Il Comitato, in attesa di un piano organico e strutturato, ha richiesto l’attuazione di alcune misure urgenti per fronteggiare la prossima stagione turistica, tra cui una presenza attiva ed efficace di vigili urbani, con l’assegnazione di almeno due persone nei giorni di massimo afflusso religioso, per gestire e assicurare la percorribilità della piazza e della principale via d’uscita dal centro storico, via sant’Apollinare, garantendo la sicurezza dei pedoni ed il diritto e la libertà dei residenti di andare e venire dalle proprie abitazioni. Chiesta anche una riorganizzazione dell’arredo urbano e della segnaletica che dovrebbe essere chiara e multilingue per istruire i visitatori, delimitando meglio aree pedonali e di transito veicolare e sostituendo le transenne di emergenza con soluzioni più stabili e decorose. E infine, l’assegnazione di posti taxi e ncc, di fronte al Convento di S.Quirico, perché al momento le vetture stazionano davanti alla chiesa o nella zona di transito dei pedoni, causando ulteriore confusione; aree di sosta riservate a loro dunque e che, di sera e di notte, dovrebbero diventare utilizzabili dai residenti per evitare soste temporanee in doppia fila e ulteriori disagi alla viabilità nella piazza.
“Sindaco e assessori – si legge nella nota del Comitato – hanno accolto favorevolmente le proposte, impegnandosi a vagliare e attuare le misure urgenti, nonché a proseguire gli incontri con il Comitato. Per la zona del vescovado si attenderà anche l’insediamento del nuovo vescovo, Mons. Felice Accrocca, per estendere il dialogo alla terza parte interessata e trovare così una convivenza duratura e sostenibile tra pellegrini e residenti.

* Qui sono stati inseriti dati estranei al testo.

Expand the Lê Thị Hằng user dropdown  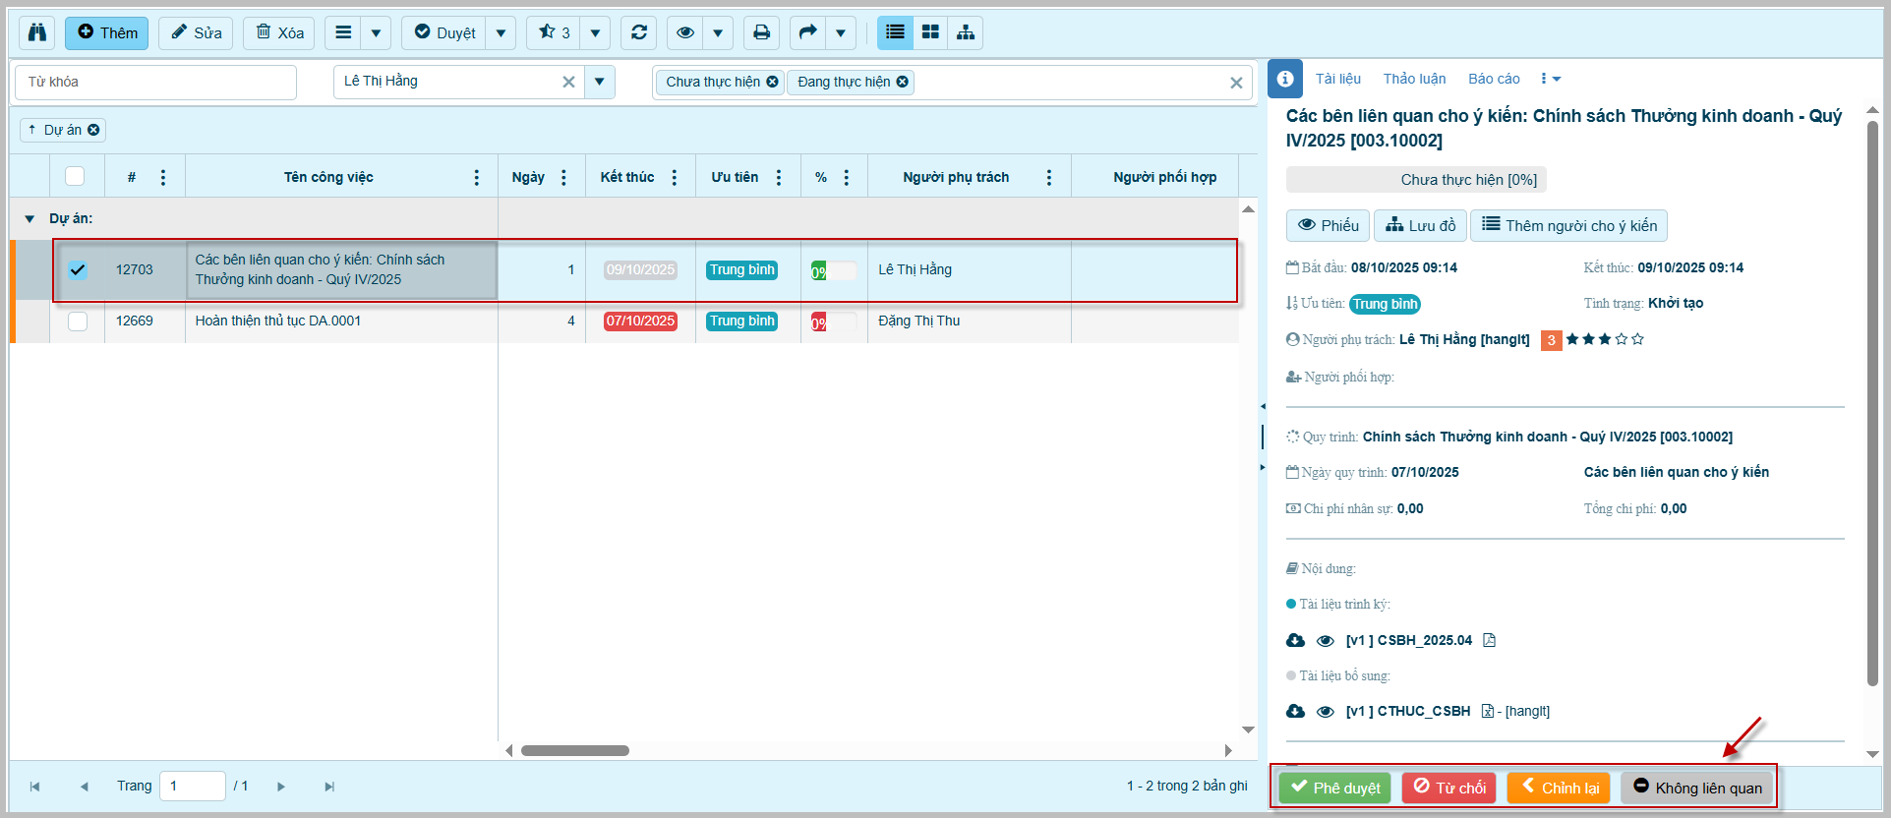599,82
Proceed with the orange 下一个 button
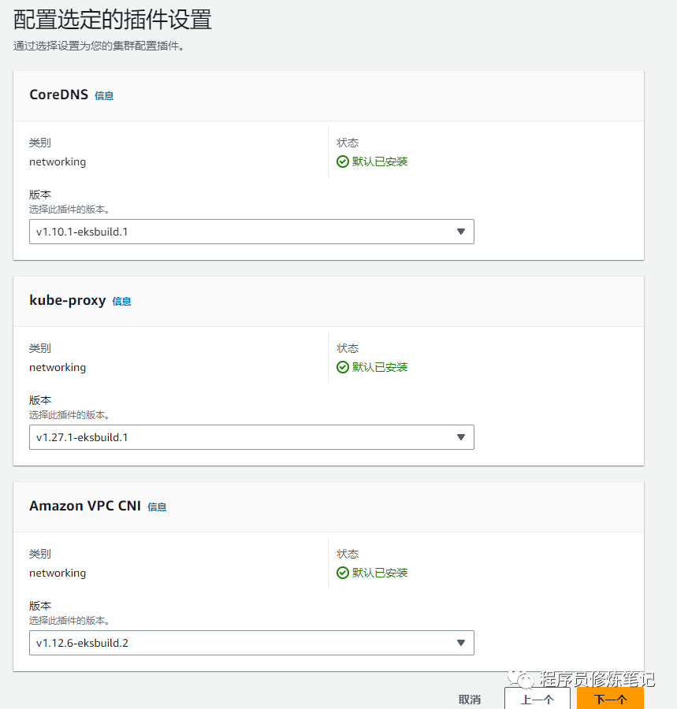 point(610,699)
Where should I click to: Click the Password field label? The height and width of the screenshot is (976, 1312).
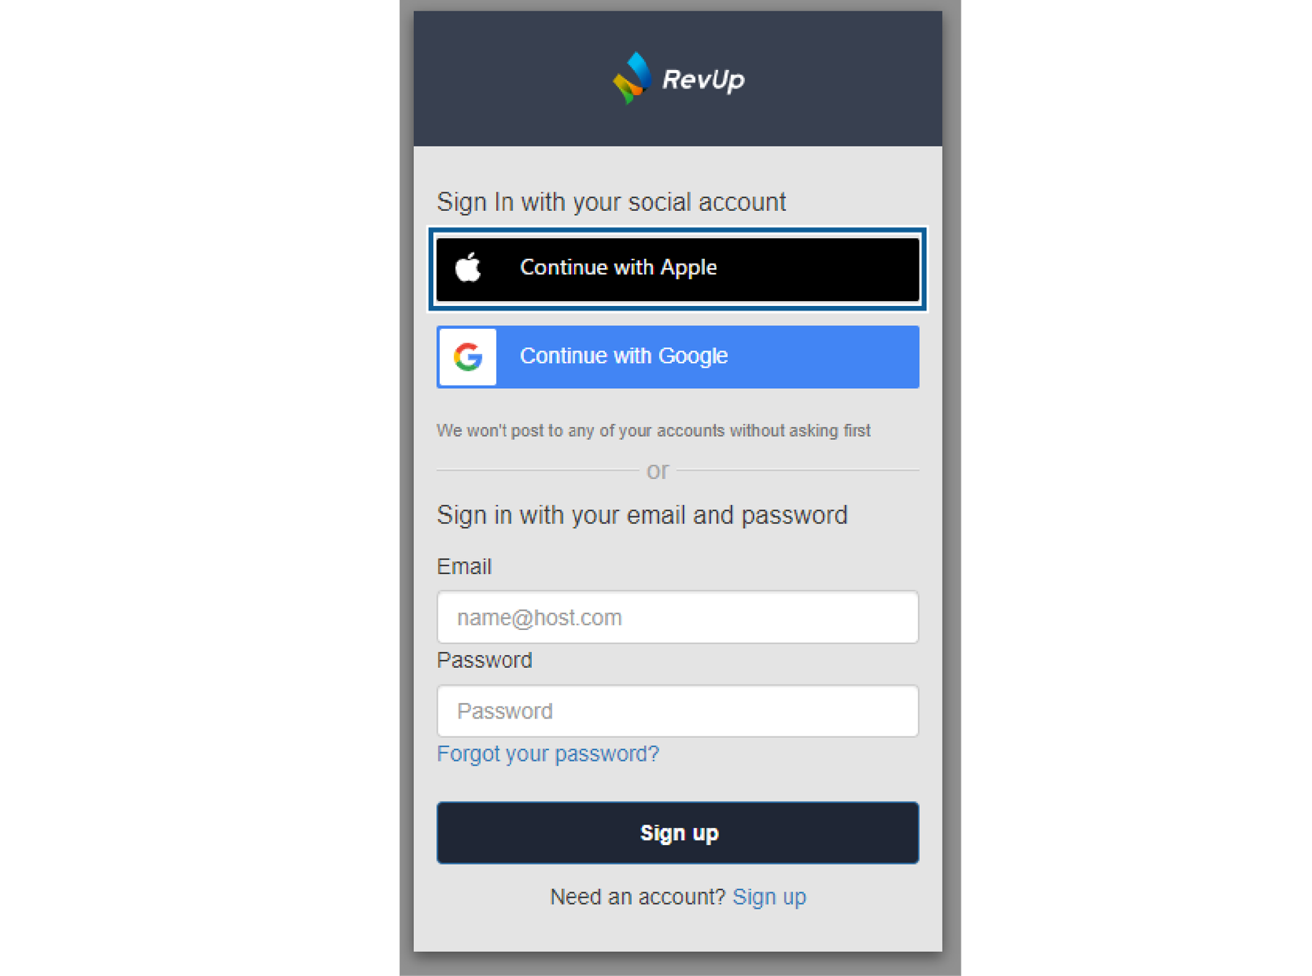point(484,660)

“È stato un incontro costruttivo che conferma l’importanza del confronto con chi vive quotidianamente il centro storico. Come Amministrazione abbiamo l’obiettivo di garantire ordine, sicurezza e qualità degli spazi urbani, soprattutto nei periodi di maggiore presenza turistica. Stiamo già lavorando per migliorare l’organizzazione dei flussi, la segnaletica e l’arredo urbano, a partire da Piazza Vescovado”, dichiara il sindaco Valter Stoppini. Il Comitato ha dimostrato particolare interesse per il tema della ZTL e i presenti, tutti residenti del centro storico, hanno espresso la loro opinione a favore, riconoscendone il ruolo fondamentale nella tutela della vivibilità. Durante il confronto sono state esaminate alcune proposte avanzate dal Comitato, tra cui il miglioramento della segnaletica per pedoni e veicoli e una riorganizzazione delle fermate di taxi e NCC per ridurre la congestione davanti alla chiesa di Santa Maria Maggiore. “Il contributo del Comitato è stato proficuo e concreto – ha affermato l’assessore Donatella Casciarri –, alcune indicazioni sono già oggetto di valutazione da parte degli uffici comunali, in particolare per quanto riguarda la gestione della viabilità nei momenti di maggiore afflusso e il controllo degli accessi al centro storico. L’Amministrazione è disponibile a recepire le proposte compatibili con il quadro normativo e organizzativo”. Come confermato dall’Amministrazione il confronto proseguirà all’interno del tavolo tecnico “Vivere il Centro”, di prossima attivazione, al quale il Comitato parteciperà attivamente. “Il nostro centro storico è patrimonio dell’umanità ma anche luogo di vita quotidiana – ha concluso il Sindaco – . Solo attraverso un dialogo costante con i residenti possiamo individuare e costruire soluzioni più giuste e durature”.